■ Goal of the exercise ■
Whenever a line carries the word "Task", pull it out of the entries.

■ Records provided ■
● ● ● ● ●

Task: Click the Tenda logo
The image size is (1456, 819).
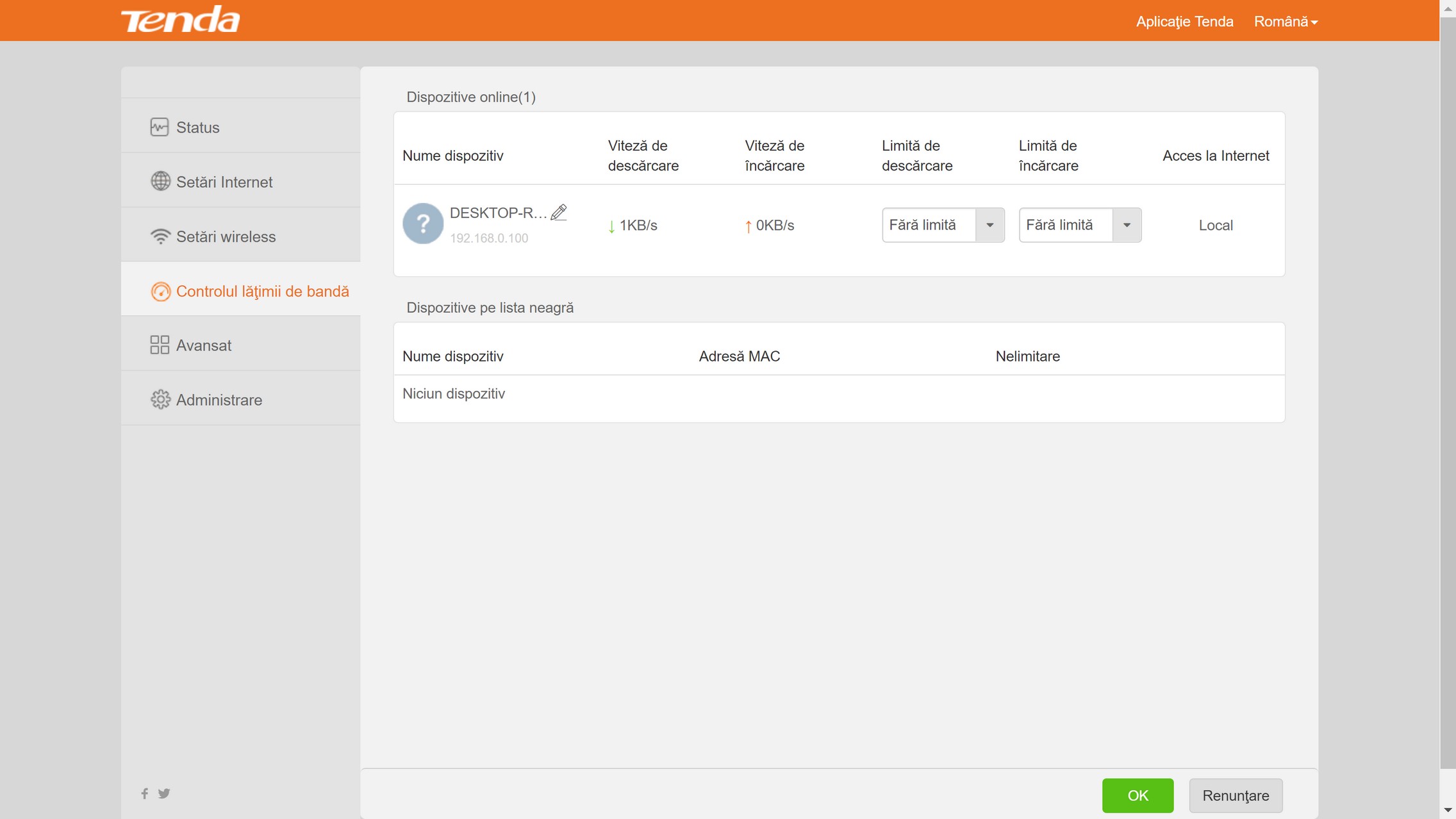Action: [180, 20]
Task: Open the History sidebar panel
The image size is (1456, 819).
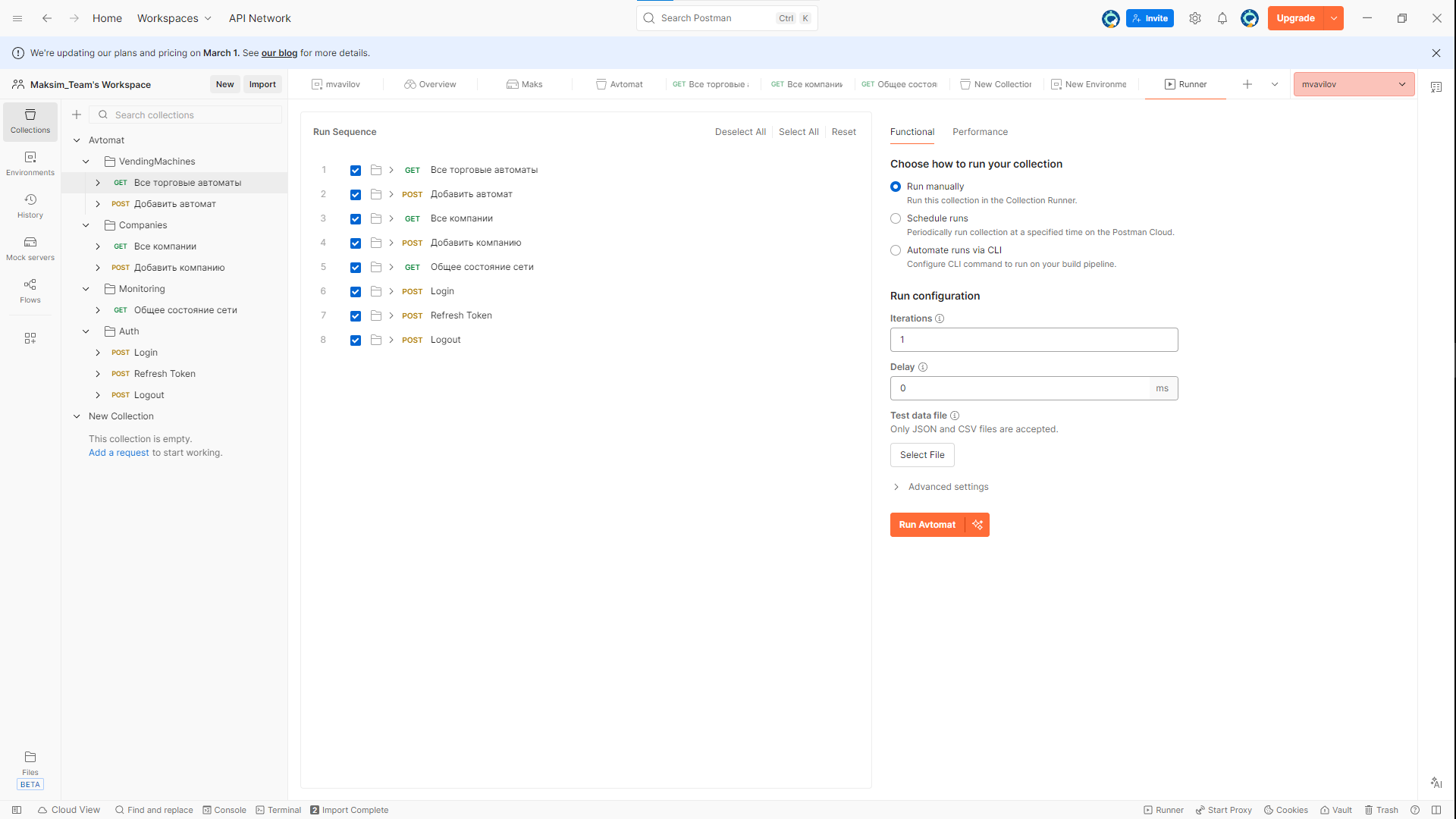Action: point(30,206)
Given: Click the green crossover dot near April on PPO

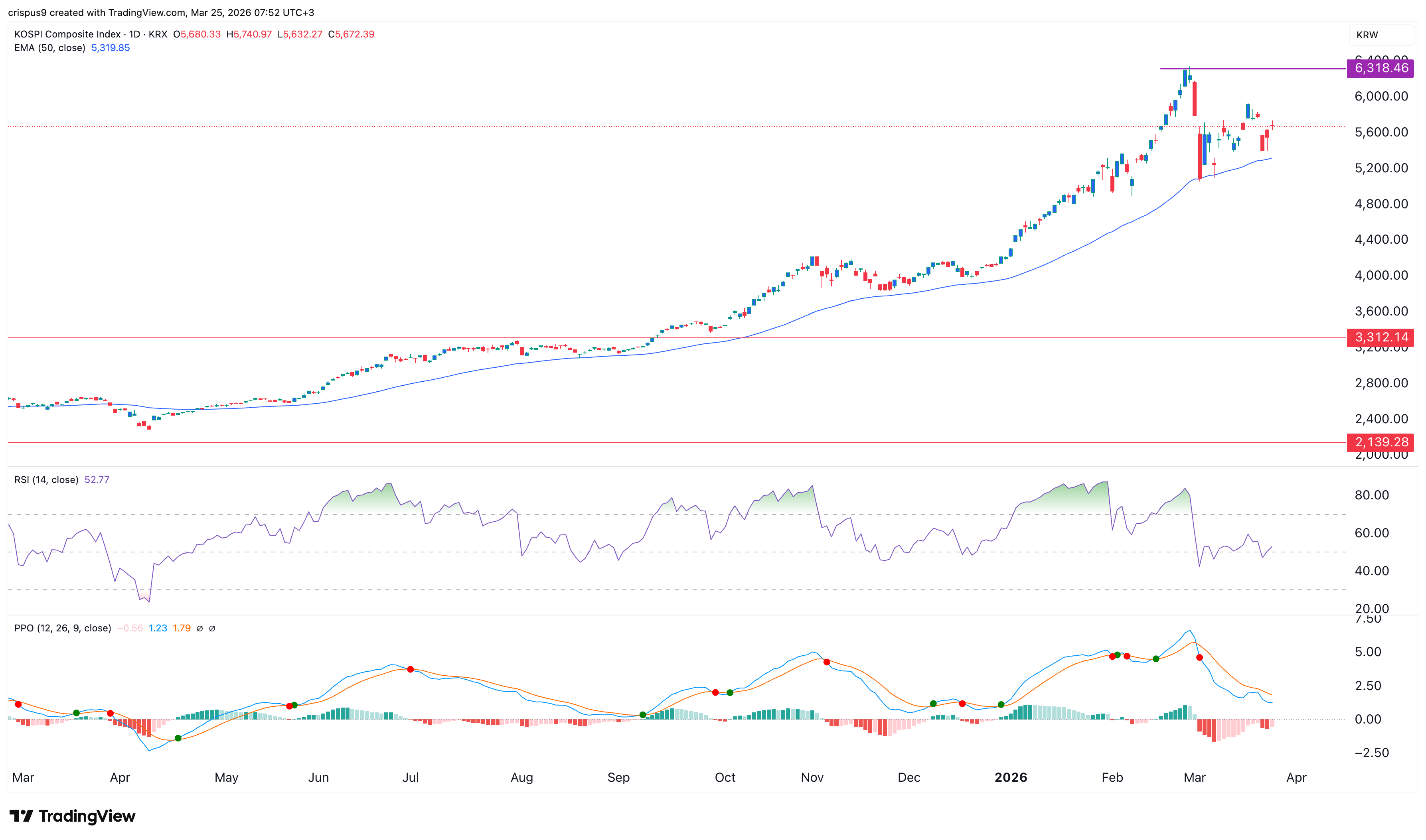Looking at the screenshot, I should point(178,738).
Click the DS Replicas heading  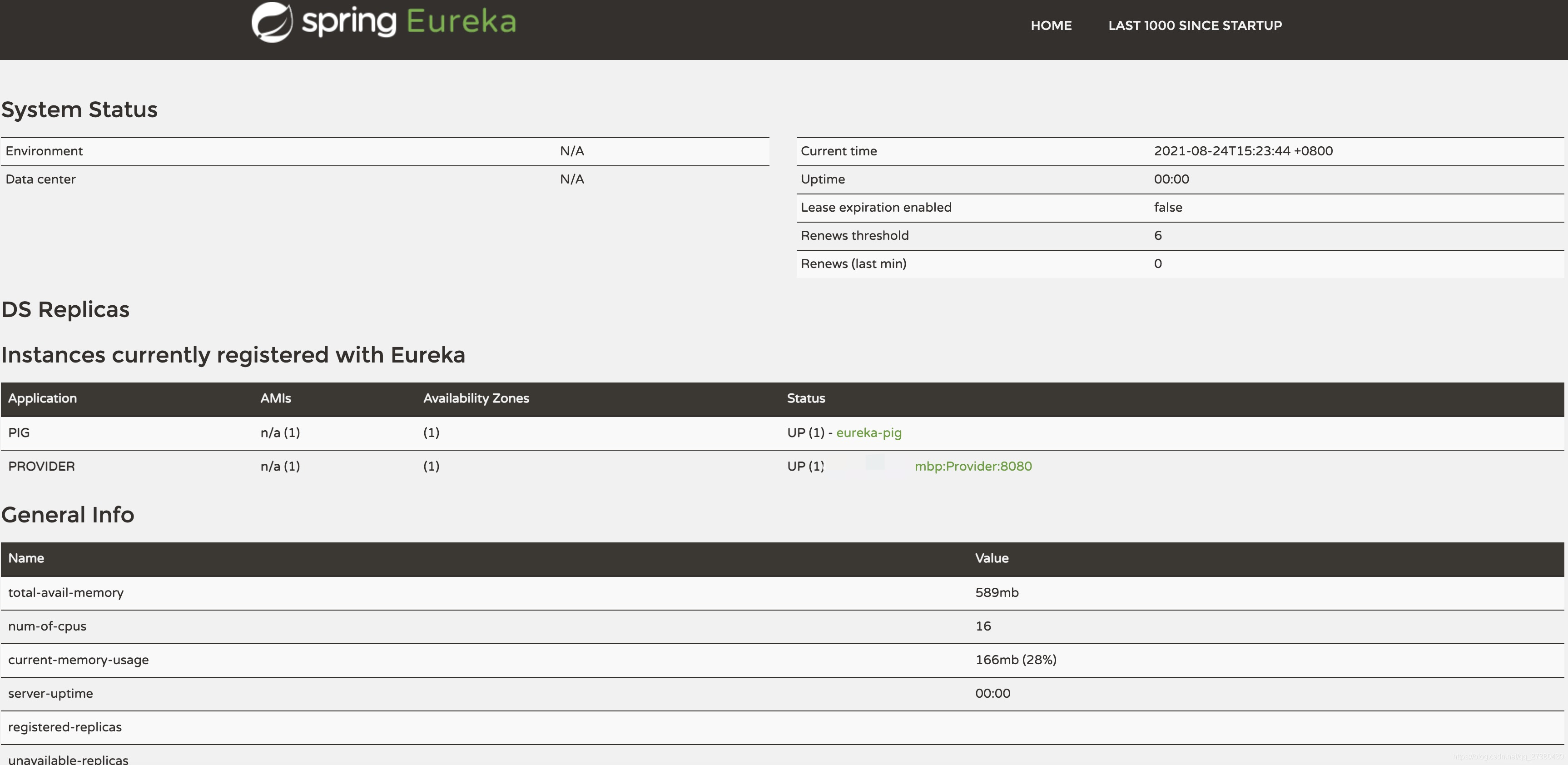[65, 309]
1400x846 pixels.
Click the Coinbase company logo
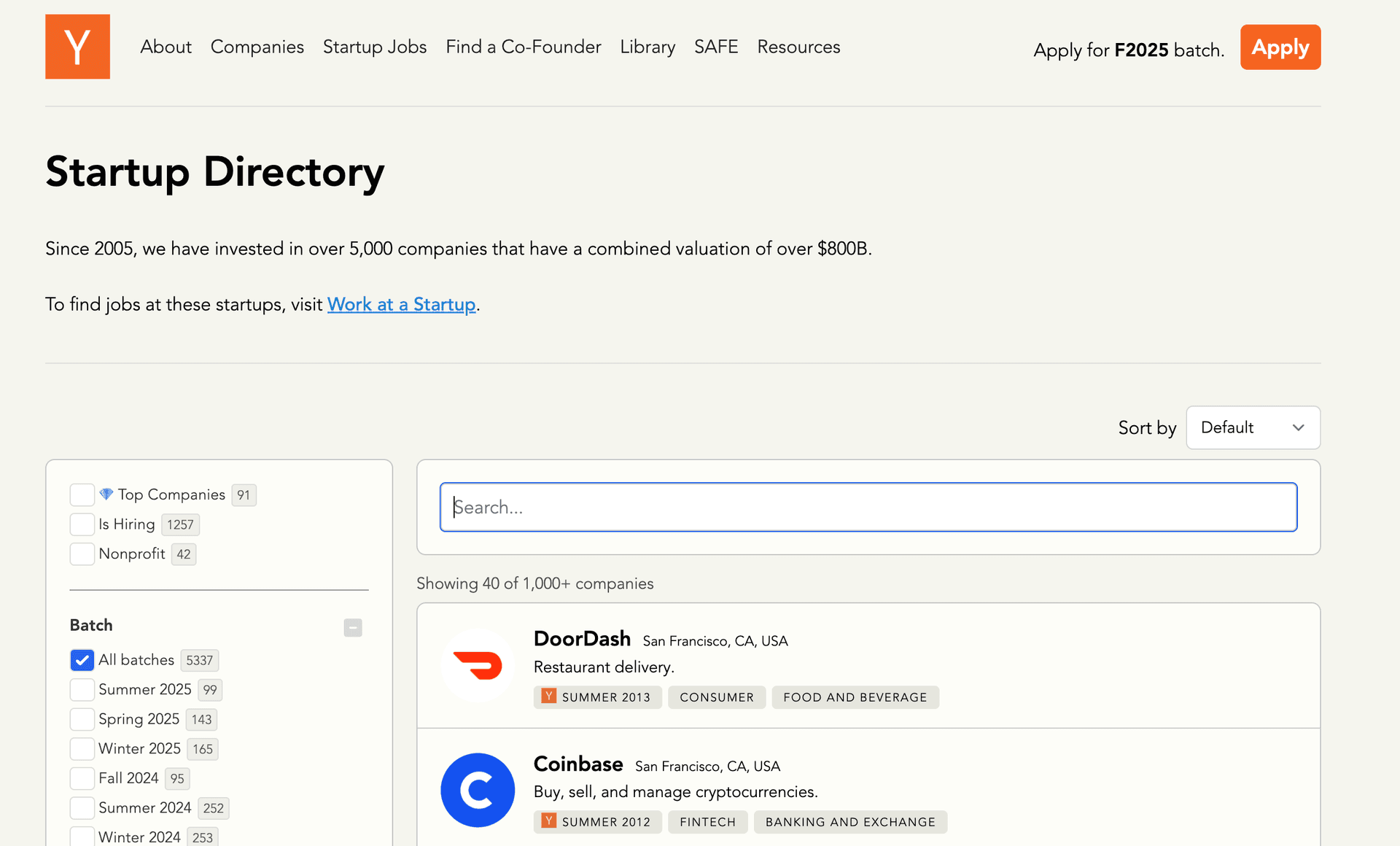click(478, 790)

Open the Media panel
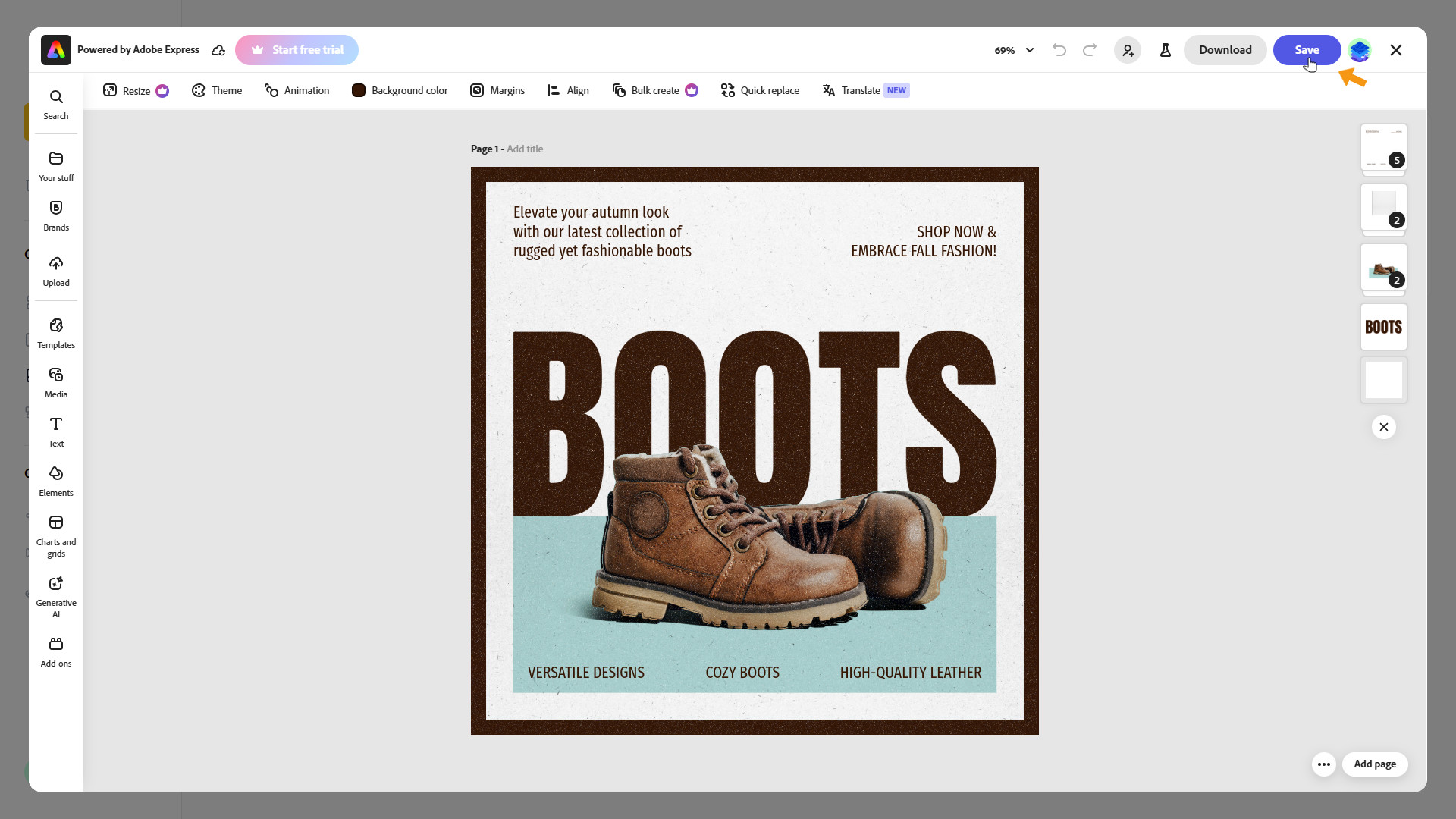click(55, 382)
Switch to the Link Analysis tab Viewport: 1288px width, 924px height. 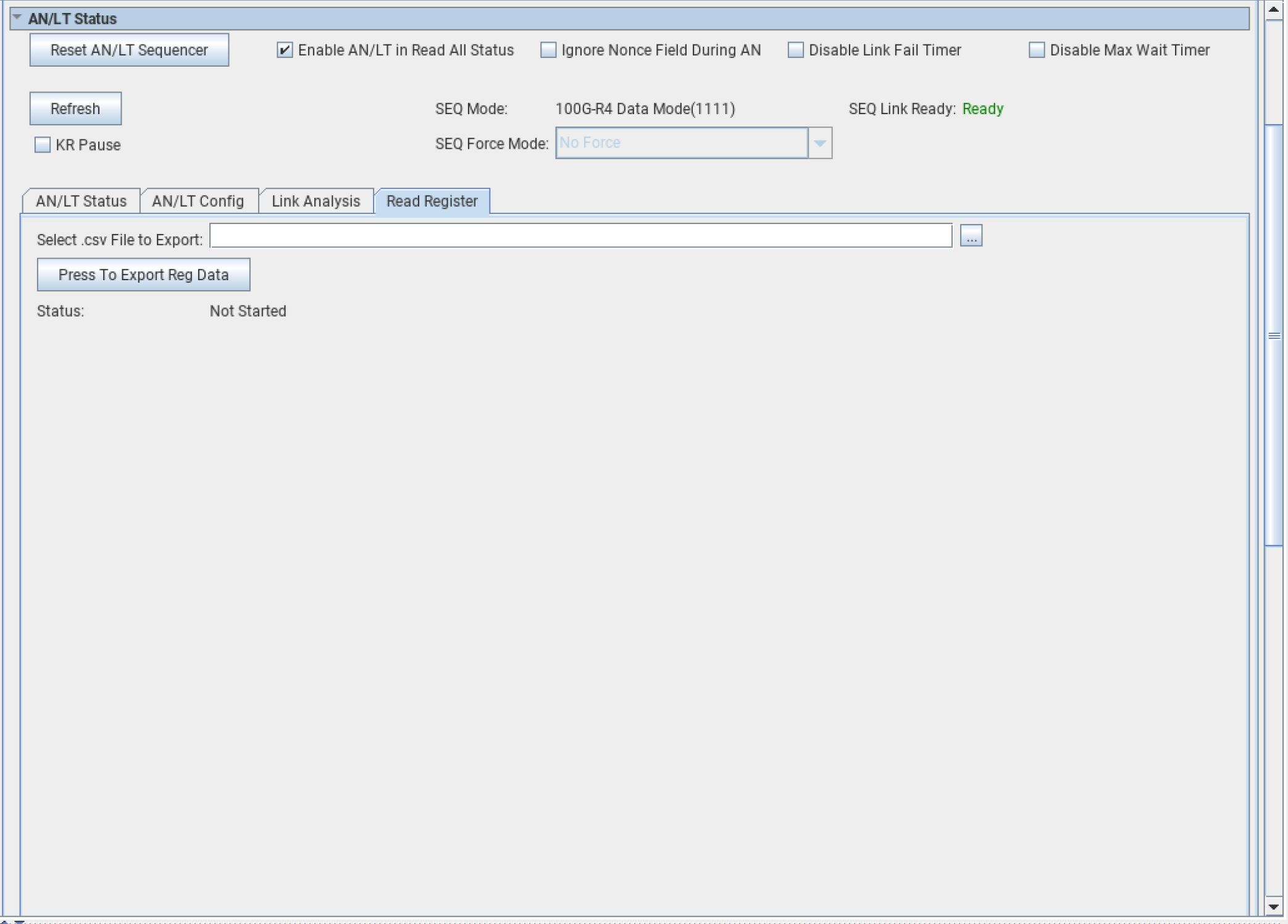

● ● ● ● ●

■ Result ■
Task: Click the Tenda logo
Task: Open the History sidebar panel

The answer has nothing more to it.